A questão prende-se com a existência em Portugal de uma dupla contagem dos biocombustíveis com origem em óleos alimentares, e outras matérias-primas residuais, que são incorporados sobretudo no gasóleo, o que não acontece em Espanha. Ou seja, "com menos quantidade de incorporação de biocombustível cumpre-se na mesma a meta de 7,5%", explica Jaime Braga, mas na realidade Portugal está a incorporar menos de 5%, abaixo de Espanha. "Desta forma, o argumento de que há falta de competitividade face a Espanha cai."
Na prática, a dupla contagem permite às empresas portuguesas reduzirem os custos de fabrico e serem competitivas, mas diminui as quantidades vendidas. "As vendas estão a descer e as empresas estão com atividade fraca. O ideal era a lei ser cumprida e passarmos para 10% de incorporação, para melhorar a atividade do setor."
Jaime Braga reconhece que há um sobrecusto associado aos biocombustíveis, mas sublinha que "há outros fatores que pesam bem mais nos preços dos combustíveis", como os impostos, por exemplo. "Os sobrecustos com incorporação de biocombustíveis existem mas são pequenos. A própria Entidade Nacional para o Setor Energético (ENSE) diz que são 1,4 cêntimos em cada litro; longe dos impostos, que são 80 cêntimos na gasolina e mais de 40 cêntimos no gasóleo", defende o presidente da APPB, sublinhando a conjuntura atual com o petróleo com preços em alta e as oleaginosas e cereais em baixa.
Os números da ENSE mostram que os biocombustíveis dizem respeito a uma fatia de apenas 1,1% do preço do litro de gasóleo: 1,4 cêntimos em 1,260 euros por litro. Decomposto o preço do diesel, 53 cêntimos (42,3%) são pela cotação internacional e frete, 48 cêntimos (37,4%) de ISP e outros impostos e ainda 24 cêntimos de IVA (18,7%). "Se a meta de incorporação dos biocombustíveis aumentasse para 10%, o sobrecusto subiria de 1,1 cêntimos para 1,5 cêntimos", reconhece Jaime Braga, citando dados da ENSE.
A decisão do governo em reduzir a meta de incorporação e aproximá-la do patamar de Espanha pode estar relacionada com uma tentativa de tentar travar a escalada dos preços dos combustíveis face ao país vizinho.
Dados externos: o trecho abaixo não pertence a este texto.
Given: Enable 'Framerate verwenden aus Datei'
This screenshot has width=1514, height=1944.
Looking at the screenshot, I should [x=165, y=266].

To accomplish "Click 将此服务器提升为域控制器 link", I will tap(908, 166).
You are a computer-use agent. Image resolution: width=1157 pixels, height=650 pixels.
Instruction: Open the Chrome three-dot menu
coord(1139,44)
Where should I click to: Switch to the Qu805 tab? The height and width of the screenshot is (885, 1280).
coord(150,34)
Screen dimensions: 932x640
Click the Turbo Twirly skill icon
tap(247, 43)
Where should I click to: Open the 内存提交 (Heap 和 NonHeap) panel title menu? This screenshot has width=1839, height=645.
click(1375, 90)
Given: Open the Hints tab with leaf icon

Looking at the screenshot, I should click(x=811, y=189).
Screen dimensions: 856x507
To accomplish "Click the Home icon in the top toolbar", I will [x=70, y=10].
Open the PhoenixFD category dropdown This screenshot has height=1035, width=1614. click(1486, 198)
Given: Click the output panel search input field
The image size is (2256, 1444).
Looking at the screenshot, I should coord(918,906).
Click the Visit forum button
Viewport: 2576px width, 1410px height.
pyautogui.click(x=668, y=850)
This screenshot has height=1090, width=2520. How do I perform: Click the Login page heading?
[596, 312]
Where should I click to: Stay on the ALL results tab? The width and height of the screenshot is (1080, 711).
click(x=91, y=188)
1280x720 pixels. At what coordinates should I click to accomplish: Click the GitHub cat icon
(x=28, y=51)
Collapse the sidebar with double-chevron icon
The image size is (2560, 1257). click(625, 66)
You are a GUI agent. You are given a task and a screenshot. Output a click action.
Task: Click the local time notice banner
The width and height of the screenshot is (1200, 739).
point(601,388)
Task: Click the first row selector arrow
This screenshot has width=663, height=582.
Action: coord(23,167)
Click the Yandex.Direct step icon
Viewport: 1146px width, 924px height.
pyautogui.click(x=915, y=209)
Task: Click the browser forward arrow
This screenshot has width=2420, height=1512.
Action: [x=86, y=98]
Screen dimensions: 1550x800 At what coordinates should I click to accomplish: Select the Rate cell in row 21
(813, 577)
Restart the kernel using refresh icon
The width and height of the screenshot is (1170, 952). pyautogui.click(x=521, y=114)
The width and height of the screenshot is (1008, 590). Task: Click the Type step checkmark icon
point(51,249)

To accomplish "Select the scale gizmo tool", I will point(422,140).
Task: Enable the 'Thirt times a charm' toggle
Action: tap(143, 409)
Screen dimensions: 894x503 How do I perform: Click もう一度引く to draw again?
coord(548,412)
Contas feitas pela Prio, e avançadas ao DN/Dinheiro Vivo, mostram que uma incorporação de biocombustíveis de 10% poderia implicar um aumento deste sobrecusto em 0,7 cêntimos por litro, por comparação com Espanha. Algo que o governo pode querer evitar.
As petrolíferas também temem um agravamento dos preços. "Sendo os biocombustíveis mais caros do que os combustíveis de origem fóssil, quanto maior for a taxa de incorporação mais elevado será o preço final. Aumentando a diferença entre as taxas de incorporação em Portugal e em Espanha, naturalmente que se agravará a diferença de preço entre os dois países, sendo nós mais penalizados", lembra João Reis, da Apetro.